Tuesday, August 7, 2007

Visit to the Classroom of the Future (COTF)

The Classroom of the Future at NIE was very impressive. There was so much high-tech gadgetry in there that I kept wanting to stop listening to our guide so that I could gawk at and play with all the gadgets. But I didn't, because I'm an adult, you see.

On the surface, the COTF looked nothing like a regular classroom today.

Instead of a white board, the teacher wrote in his tablet PC which was then transmitted live to the screen. Instead of paper notebooks, each student had a Samsung Q1 UMPC where they could do their assignments. Instead of rolling balls down planks to learn about velocity, they bombed their friend's tanks in an interactive game projected on the wall. (And instead of chatting to their friend sitting beside them, they could chat and play tic-tac-toe with anyone in the classroom via instant messaging.)

It was an impressive set-up, but I suspect that the COTF and our current classrooms aren't as different as they look. They just use different tools to achieve the same goals — ultimately, teachers are still facilitating learning through interaction with peers, research, scaffolding, homework and games — although, it may be said that in some instances, high-tech tools do the work better than low-tech ones.

For example, high-tech tools work better than low-tech tools because they tend to be more interactive. Click something and you get a response straight away. You can talk to a professor in London in real time, do online research, and drive a tank even. It is hard to get bored with so much interactivity, but who knows, students have a remarkable capacity to be bored...

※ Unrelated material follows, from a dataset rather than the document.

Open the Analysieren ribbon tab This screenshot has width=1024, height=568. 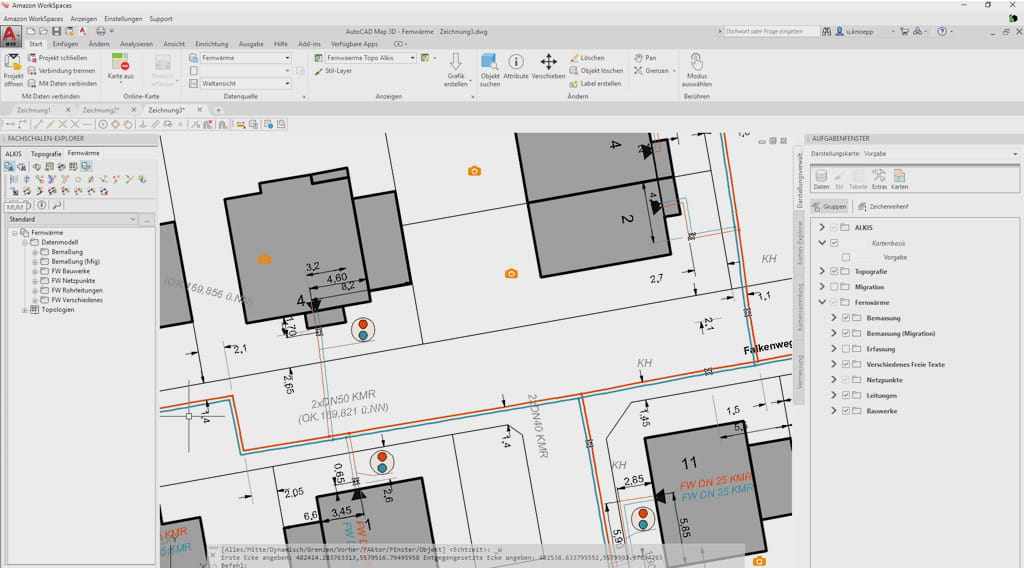tap(136, 44)
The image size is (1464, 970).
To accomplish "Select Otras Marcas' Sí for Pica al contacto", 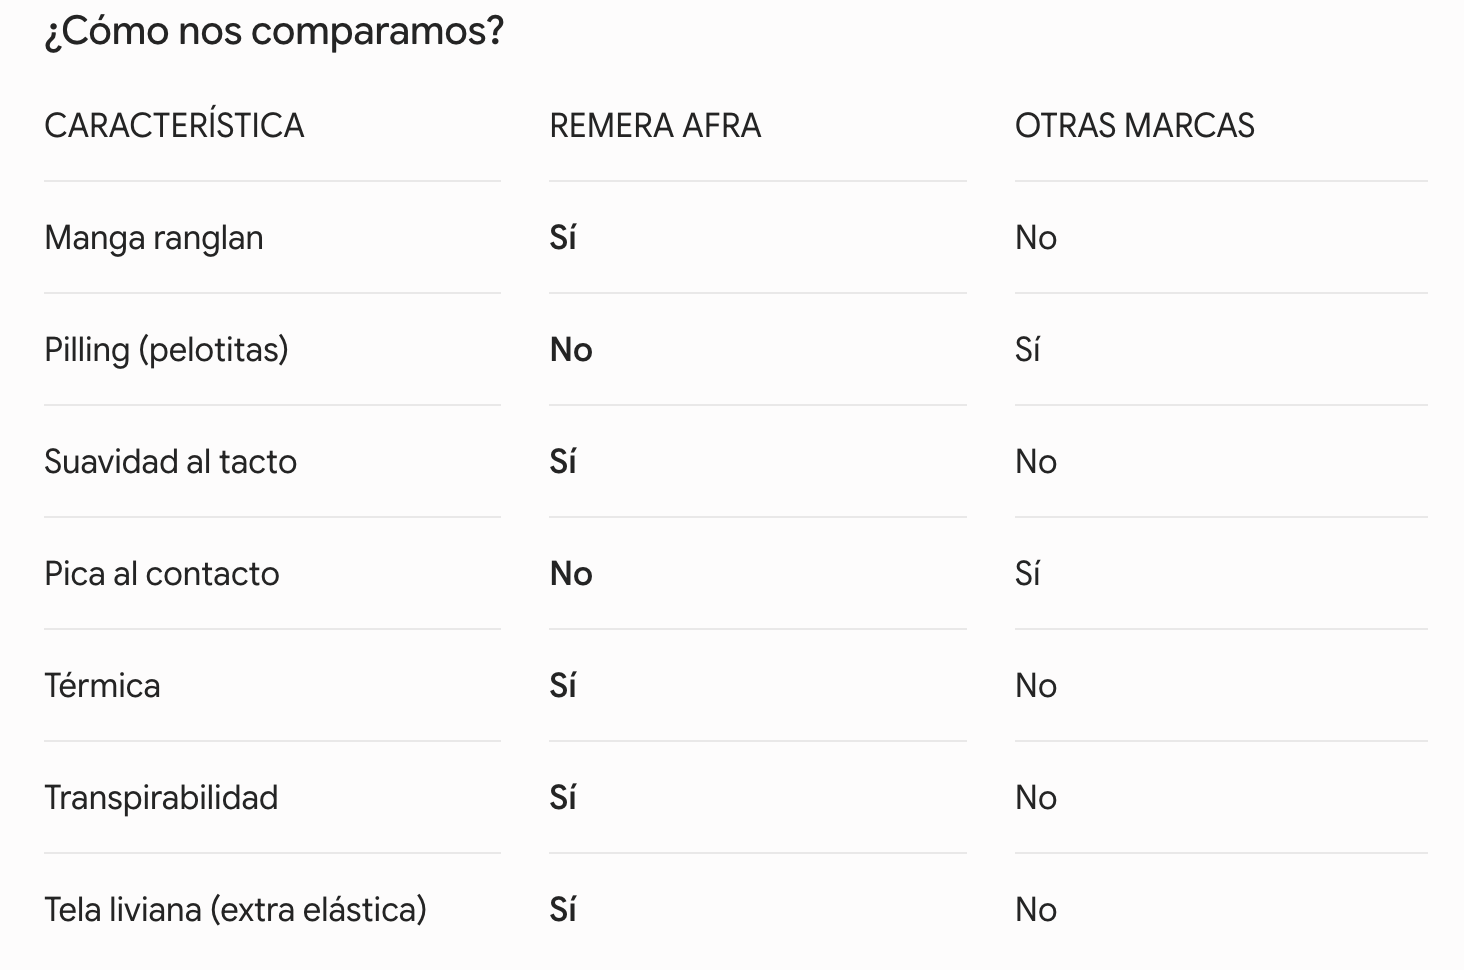I will point(1028,574).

Another way high-tech tools encourage student learning is by its ability to simulate real life. In current learning environments, students read about problems and think about solutions. In the COTF, students observe problems and work at solutions. Students get an email from a student in France with a question and they can immediately analyse skin samples, talk to real-life experts, and create graphs. It is a more productive and relevant way to learn.

A lot of the learning in the COTF was student-driven. The teacher never came right out to give the formula for velocity and speed, preferring to let the student discover it on his own through the interactive game. I think it would be a bit uncomfortable for me to leave so much learning to the initiative of the students, but that is one of the things that teachers must learn in the classroom of the future: to let go.

Is such a classroom of the future viable? Why not? But we mustn't get so caught up with our new-fangled tools that we forget the purpose of the tools. I still like paper and pen, whiteboard and marker, real faces and real smiles, and I wouldn't give any of that up for all the high-tech gadgets in the world.